Molecular docking analysis of the tumor protein beta arrestin-1 with oxadiazole compounds

Vipra Sharma; Gayathri Rengasamy; Surya Sekaran; Kavitha Sankaran; Vishnu Priya Veeraraghavan; Rajalakshmanan Eswaramoorthy

doi:10.6026/97320630019111

Molecular docking analysis of the tumor protein beta arrestin-1 with oxadiazole compounds

Bioinformation. 2023 Jan 31;19(1):111-116. doi: 10.6026/97320630019111. eCollection 2023.

Authors

Vipra Sharma¹, Gayathri Rengasamy¹, Surya Sekaran², Kavitha Sankaran¹, Vishnu Priya Veeraraghavan¹, Rajalakshmanan Eswaramoorthy²

Affiliations

¹ Department of Biochemistry, Saveetha Dental College and Hospitals, Saveetha Institute of Medical and Technical Sciences (SIMATS), Saveetha University, Chennai 600077, India.
² Department of Biomaterials (Green lab), Saveetha Dental College and Hospital, Saveetha Institute of Medical and Technical Sciences (SIMATS), Saveetha University, Chennai 600077, India.

Abstract

Beta arrestins are a family of adaptor proteins that help in the regulation of signaling and trafficking of various G protein coupled receptors (GPCRs).

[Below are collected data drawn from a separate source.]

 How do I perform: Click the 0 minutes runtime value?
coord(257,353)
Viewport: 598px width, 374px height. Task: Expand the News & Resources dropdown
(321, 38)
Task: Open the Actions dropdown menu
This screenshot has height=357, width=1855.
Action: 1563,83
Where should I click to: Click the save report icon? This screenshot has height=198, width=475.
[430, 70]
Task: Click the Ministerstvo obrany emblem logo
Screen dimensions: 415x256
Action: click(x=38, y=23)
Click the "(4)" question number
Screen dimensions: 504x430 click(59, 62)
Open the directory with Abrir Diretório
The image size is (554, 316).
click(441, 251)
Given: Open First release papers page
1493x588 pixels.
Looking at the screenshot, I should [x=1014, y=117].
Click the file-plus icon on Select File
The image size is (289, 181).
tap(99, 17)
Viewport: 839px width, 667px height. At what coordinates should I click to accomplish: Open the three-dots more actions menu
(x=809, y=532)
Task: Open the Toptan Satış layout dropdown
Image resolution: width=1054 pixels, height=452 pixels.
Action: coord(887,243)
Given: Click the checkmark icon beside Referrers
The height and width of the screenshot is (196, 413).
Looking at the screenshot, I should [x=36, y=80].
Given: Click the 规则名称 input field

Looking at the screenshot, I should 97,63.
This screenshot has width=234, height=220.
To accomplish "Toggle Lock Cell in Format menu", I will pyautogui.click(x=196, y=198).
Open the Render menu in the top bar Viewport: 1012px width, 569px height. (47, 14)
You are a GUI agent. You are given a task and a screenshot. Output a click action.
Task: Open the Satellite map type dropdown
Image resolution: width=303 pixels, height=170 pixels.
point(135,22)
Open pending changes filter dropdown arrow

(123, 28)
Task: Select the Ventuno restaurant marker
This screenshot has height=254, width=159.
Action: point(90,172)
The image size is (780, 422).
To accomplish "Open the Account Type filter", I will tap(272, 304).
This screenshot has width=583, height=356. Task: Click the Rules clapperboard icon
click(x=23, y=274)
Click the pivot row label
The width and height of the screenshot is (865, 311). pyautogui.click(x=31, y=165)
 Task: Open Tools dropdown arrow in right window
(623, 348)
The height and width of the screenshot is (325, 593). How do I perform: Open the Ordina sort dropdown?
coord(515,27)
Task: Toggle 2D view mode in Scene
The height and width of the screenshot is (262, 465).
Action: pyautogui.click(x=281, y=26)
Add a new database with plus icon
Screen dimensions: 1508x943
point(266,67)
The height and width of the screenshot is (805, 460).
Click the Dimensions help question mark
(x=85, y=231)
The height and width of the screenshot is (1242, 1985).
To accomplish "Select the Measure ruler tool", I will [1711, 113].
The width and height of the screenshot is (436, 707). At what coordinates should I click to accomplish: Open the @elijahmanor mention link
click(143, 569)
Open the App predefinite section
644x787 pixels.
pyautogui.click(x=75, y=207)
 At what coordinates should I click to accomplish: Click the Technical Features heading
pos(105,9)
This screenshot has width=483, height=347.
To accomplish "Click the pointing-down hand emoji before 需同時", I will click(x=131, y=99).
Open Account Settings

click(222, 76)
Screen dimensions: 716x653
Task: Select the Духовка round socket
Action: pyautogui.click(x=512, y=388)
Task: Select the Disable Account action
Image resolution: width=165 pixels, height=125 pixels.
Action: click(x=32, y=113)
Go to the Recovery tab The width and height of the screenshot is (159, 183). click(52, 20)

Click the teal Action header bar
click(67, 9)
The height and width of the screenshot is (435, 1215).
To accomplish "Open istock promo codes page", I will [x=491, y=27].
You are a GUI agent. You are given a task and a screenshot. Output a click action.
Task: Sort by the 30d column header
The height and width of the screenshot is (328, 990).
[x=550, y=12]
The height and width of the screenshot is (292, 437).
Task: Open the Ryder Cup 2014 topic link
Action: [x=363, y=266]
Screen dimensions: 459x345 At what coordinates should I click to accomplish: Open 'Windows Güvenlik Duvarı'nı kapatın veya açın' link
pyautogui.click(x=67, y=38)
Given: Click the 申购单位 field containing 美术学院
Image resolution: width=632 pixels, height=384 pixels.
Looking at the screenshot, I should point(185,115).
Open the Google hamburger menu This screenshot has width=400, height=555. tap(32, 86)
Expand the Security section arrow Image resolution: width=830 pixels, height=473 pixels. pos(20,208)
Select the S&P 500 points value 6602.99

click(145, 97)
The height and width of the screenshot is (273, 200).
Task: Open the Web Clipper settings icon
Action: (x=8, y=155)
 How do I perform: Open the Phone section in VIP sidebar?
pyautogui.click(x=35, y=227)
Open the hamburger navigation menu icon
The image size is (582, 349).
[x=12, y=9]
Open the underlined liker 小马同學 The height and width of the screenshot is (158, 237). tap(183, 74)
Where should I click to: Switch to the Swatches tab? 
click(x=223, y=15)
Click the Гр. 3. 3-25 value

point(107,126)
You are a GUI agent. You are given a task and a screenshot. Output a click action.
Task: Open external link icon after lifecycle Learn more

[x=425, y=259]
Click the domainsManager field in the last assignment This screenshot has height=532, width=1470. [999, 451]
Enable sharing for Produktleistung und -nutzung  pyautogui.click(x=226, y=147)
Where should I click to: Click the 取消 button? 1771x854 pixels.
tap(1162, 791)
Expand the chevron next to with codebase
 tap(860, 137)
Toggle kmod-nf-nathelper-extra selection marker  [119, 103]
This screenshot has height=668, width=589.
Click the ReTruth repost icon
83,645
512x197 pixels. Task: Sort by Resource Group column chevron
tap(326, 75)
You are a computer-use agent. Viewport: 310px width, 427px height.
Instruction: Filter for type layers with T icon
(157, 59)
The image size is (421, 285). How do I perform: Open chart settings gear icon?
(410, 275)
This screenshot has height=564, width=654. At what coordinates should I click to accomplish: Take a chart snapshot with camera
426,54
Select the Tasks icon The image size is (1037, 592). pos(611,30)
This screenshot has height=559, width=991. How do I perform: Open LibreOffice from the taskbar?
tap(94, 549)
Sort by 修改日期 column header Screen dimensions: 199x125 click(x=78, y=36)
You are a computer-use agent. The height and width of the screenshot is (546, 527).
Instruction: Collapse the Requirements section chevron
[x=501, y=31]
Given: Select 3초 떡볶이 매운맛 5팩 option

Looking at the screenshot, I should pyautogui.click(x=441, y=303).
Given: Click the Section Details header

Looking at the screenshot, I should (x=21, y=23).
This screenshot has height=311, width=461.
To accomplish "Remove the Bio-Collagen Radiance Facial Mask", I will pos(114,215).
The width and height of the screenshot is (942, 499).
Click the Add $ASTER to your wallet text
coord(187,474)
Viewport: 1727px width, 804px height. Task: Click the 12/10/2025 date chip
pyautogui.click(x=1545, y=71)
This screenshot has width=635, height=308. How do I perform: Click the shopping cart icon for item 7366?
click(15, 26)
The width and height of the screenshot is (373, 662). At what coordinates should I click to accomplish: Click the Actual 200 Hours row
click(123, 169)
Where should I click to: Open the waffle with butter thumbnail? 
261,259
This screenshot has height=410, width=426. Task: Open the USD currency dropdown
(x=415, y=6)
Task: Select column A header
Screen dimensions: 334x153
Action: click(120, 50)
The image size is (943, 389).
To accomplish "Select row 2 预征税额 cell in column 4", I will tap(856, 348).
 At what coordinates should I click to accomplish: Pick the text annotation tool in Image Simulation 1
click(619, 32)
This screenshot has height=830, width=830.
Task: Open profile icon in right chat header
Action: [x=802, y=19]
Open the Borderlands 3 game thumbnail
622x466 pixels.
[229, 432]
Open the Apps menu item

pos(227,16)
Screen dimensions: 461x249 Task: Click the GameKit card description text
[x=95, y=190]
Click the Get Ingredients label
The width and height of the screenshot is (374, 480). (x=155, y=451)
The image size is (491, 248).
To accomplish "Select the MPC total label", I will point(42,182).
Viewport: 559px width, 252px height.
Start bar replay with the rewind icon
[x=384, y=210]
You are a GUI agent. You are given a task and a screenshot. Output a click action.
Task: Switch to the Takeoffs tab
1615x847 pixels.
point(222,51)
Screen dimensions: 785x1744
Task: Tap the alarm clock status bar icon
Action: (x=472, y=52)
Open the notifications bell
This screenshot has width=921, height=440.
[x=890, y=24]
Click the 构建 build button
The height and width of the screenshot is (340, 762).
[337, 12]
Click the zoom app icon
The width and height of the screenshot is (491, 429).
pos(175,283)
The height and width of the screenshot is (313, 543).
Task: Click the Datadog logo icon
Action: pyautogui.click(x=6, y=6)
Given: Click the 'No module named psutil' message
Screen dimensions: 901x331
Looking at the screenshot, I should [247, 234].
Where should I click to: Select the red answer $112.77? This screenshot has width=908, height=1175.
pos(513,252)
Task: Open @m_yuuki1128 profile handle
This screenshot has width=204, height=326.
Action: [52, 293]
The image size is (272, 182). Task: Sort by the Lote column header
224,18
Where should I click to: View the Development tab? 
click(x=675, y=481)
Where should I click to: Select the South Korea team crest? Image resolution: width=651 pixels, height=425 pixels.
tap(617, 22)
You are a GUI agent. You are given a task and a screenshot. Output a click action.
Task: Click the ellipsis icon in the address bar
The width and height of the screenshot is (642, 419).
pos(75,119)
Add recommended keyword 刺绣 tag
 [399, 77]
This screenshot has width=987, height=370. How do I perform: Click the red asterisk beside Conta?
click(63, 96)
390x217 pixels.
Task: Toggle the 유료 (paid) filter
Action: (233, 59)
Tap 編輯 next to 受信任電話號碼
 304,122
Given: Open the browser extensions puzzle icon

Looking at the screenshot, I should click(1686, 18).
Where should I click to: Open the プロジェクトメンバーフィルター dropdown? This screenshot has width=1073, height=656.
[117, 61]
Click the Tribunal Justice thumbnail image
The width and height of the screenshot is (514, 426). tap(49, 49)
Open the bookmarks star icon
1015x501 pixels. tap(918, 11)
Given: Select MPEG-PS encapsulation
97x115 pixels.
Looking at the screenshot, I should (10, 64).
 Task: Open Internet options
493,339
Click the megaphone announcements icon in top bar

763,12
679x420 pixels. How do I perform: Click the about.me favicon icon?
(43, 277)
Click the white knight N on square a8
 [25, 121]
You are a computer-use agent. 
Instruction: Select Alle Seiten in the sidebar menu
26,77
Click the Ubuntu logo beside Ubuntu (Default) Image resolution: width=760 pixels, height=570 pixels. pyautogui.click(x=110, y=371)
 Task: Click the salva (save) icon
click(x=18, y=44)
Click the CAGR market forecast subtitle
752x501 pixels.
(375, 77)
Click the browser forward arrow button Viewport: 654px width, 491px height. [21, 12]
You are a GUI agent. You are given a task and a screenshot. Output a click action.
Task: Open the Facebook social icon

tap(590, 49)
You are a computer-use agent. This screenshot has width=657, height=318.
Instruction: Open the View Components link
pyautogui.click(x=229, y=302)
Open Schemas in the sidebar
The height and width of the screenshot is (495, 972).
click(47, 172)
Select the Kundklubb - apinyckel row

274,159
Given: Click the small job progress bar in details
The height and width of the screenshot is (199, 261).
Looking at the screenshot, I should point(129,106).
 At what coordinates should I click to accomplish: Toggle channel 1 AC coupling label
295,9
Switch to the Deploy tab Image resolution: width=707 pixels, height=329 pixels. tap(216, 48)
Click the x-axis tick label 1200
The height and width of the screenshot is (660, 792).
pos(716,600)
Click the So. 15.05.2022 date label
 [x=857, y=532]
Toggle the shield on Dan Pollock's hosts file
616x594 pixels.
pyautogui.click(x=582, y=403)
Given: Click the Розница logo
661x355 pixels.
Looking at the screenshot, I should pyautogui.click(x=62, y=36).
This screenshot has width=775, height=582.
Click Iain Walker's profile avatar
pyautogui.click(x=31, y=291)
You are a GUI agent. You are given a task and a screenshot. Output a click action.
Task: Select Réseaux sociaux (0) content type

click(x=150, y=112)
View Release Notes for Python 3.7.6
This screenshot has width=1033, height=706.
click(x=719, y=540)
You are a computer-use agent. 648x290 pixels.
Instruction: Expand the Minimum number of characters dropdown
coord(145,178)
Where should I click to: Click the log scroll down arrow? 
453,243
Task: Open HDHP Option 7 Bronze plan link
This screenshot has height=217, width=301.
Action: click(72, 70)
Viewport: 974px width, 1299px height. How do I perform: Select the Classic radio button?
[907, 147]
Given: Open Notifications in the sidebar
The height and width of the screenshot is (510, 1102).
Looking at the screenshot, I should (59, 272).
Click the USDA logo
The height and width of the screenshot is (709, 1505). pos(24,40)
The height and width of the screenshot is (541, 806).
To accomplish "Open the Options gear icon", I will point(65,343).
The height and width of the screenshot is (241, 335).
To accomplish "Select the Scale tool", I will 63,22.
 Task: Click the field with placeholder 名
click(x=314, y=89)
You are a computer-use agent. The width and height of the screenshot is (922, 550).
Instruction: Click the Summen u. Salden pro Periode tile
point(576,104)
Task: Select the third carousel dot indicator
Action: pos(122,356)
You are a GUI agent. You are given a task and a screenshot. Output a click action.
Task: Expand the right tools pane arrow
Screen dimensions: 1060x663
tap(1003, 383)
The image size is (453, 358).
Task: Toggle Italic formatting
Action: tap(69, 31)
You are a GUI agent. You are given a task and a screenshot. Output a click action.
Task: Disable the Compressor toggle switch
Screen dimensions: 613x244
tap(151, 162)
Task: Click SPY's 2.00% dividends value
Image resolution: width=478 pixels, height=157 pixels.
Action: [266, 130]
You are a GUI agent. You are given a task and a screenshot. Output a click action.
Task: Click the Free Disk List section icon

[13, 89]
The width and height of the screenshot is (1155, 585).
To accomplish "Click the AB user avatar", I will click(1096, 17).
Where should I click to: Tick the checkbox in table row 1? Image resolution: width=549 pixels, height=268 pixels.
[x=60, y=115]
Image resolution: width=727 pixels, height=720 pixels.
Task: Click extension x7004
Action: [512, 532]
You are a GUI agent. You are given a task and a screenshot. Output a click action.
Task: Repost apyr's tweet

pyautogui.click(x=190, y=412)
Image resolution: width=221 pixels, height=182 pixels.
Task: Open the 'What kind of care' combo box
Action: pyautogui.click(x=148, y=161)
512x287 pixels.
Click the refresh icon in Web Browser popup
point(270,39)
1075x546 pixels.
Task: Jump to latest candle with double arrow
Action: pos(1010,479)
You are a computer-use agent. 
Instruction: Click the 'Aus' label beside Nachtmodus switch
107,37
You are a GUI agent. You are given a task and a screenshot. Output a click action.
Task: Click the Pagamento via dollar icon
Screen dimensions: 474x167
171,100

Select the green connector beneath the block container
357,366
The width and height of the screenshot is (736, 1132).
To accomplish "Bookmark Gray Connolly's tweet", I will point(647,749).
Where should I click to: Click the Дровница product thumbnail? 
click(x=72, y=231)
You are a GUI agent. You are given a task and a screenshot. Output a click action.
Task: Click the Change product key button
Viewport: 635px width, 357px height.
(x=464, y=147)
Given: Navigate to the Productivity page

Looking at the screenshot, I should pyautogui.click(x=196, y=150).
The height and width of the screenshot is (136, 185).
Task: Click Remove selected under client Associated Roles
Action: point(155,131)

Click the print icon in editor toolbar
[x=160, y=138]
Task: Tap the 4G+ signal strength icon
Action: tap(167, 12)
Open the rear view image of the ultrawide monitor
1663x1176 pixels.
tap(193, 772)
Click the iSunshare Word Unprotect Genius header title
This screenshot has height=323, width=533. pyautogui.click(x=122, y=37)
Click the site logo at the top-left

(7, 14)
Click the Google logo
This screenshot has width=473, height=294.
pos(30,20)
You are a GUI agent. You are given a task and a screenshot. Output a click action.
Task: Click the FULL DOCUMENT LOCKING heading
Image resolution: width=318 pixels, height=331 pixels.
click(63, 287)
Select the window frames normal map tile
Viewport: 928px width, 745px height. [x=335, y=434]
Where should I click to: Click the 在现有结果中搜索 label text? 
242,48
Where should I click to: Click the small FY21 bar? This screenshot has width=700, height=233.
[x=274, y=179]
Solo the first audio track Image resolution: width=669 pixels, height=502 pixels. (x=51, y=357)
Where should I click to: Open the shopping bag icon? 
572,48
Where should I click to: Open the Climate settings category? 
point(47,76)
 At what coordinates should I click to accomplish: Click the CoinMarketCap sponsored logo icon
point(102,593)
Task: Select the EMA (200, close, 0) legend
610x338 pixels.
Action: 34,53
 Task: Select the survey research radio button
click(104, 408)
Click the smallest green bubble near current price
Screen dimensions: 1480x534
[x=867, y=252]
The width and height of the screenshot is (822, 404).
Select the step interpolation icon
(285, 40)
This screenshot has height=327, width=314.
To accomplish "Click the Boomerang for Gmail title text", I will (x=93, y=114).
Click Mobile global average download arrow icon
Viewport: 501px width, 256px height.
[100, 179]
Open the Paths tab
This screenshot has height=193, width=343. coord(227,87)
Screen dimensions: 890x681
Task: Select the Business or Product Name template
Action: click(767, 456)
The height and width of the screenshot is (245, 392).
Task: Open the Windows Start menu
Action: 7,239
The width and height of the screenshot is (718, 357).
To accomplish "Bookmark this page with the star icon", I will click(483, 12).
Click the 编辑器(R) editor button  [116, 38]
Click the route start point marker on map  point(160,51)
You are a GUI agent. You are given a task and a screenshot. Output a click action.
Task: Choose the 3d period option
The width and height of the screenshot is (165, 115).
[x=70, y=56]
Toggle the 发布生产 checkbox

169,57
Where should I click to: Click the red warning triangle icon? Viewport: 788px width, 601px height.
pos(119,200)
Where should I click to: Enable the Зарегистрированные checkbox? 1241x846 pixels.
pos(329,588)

Six oxadiazole derivatives taken from literature are analyzed for anti-cancer properties. The toxicity profiles of all the drugs were similar to Tamoxifen used as control. Data shows that compounds 2, 4, and 6 exhibited comparably significant molecular interactions with the cancerous protein for further consideration.

Keywords: ADMET; Oral cancer; beta arrestin-1 protein; molecular docking; oxadiazole derivatives.